Collection entries:
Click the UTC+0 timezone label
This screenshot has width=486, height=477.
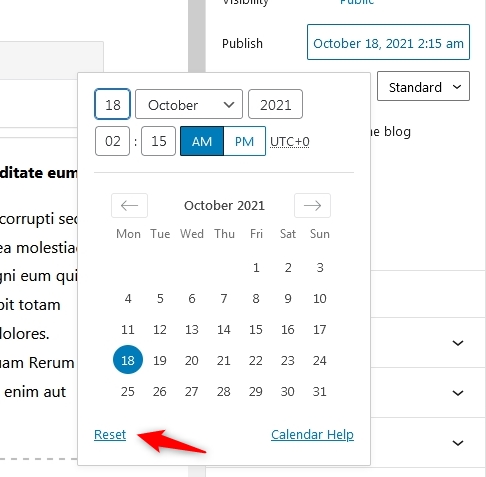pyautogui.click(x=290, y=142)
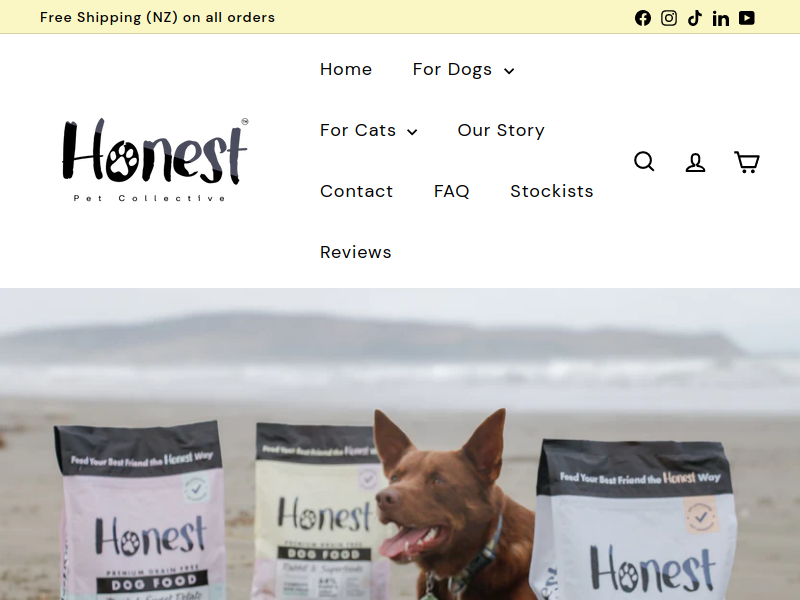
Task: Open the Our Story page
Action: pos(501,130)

• **TASK DIRECTIONS**
The data above must be given again in full and unaltered, minus its images.

• **RESULT FOR THIS EXERCISE**
Click the UTC+0 timezone label
This screenshot has width=486, height=477.
pyautogui.click(x=290, y=142)
Task: Open the Our Story page
Action: pos(501,130)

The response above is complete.